Sala: tapete puído em vários lugares. Livros, papel, caneta,
capas de vídeo espalhadas por um dos sofás. No outro, ele,
ferrado no sono.
Fui até a janela, apalpei as cortinas. Estavam sujas. Até
ali eu só tinha visto bagunça. Mas aquelas cortinas eram
um caso diferente: estavam sujas.
No clímax do filme, a Glenn Close invade
a casa do Michael Douglas. Quando a mulher dele olha no espelho, lá
está a bruxa, com ar de louca e uma faca na mão. Cara, que
susto! até eu pulei da poltrona.
Segue-se uma luta e aí o Michael a mata
dentro de uma banheira cheia de espuma. Eletrocutada, acho... Não,
nada disso, esquece, apaga! É a Mrs. Sem-Graça que liqüida
com a bruxa. Dá-lhe um tiro nas idéias para salvar a família.
Bem-feito.
E aí eles vivem felizes para sempre.
A segunda leva das cortinas de mamãe já está na
máquina. Depois vou pendurá-las lá fora. A noite
está quase quente, sopra apenas um ventinho fresco. Ideal para
secar roupas e varrer a poeira das almas.
Hoje é a última noite de faxina.
Ele disse para não procurá-lo mais. Disse que não
queria botar o casamento em perigo. Disse que se arrependia da nossa
aventura ; que fora uma coisa má, errada.

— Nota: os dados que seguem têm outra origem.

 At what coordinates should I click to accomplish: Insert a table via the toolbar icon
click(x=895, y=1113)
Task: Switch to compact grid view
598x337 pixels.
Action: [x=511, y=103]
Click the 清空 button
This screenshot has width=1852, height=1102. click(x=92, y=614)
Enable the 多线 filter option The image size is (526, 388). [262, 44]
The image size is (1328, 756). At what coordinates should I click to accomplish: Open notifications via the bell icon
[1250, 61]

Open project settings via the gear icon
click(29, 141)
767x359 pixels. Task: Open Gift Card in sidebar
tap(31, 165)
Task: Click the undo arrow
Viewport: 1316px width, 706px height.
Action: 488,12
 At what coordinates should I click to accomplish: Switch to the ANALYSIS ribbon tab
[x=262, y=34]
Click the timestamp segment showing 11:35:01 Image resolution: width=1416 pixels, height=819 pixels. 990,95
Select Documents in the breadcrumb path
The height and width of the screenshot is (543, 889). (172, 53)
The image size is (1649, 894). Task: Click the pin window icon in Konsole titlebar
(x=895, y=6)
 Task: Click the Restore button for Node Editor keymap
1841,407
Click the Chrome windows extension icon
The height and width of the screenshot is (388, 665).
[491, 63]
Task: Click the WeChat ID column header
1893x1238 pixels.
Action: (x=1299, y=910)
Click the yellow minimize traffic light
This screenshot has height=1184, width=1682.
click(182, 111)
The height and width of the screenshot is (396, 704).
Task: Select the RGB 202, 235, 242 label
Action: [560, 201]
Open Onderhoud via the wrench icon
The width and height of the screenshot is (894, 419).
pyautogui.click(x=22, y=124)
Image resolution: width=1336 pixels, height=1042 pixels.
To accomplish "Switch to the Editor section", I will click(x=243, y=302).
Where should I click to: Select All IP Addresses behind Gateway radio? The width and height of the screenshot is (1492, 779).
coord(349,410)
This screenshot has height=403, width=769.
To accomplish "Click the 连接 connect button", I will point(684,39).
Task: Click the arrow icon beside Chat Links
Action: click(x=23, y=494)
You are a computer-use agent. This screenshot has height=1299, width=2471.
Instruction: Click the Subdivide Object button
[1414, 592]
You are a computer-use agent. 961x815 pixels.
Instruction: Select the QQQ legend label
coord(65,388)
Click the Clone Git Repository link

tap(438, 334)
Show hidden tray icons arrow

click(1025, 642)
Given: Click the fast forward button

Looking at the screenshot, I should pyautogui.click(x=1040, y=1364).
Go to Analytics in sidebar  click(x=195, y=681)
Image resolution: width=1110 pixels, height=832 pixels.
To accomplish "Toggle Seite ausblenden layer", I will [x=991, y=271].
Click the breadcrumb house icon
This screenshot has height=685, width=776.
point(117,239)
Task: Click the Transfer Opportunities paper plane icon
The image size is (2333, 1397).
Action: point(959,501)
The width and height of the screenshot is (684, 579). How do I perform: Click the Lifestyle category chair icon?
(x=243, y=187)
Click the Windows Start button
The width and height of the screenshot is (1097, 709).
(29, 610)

Ele me disse que amava a esposa.
Tudo isso está muito bem e muito certo. Ele amava a esposa, eu
fantasiei a relação. Pois bem. Pra certas coisas não
há remédio, não há faxina que dê jeito.
Volto a dormir à noite - essa casa já está limpa.
Tão limpa como na época da minha mãe. Mas tem uma
coisa. Se qualquer dia por um acaso, uma loucura, dessas coisas que acontecem
na vida, ele aparecer por aqui - verá que não moro na caverna
da bruxa. Que minhas cortinas são limpas; mais limpas, até,
que as da mulher dele.
Ah, e outra coisa: não tenho nada contra coelhos.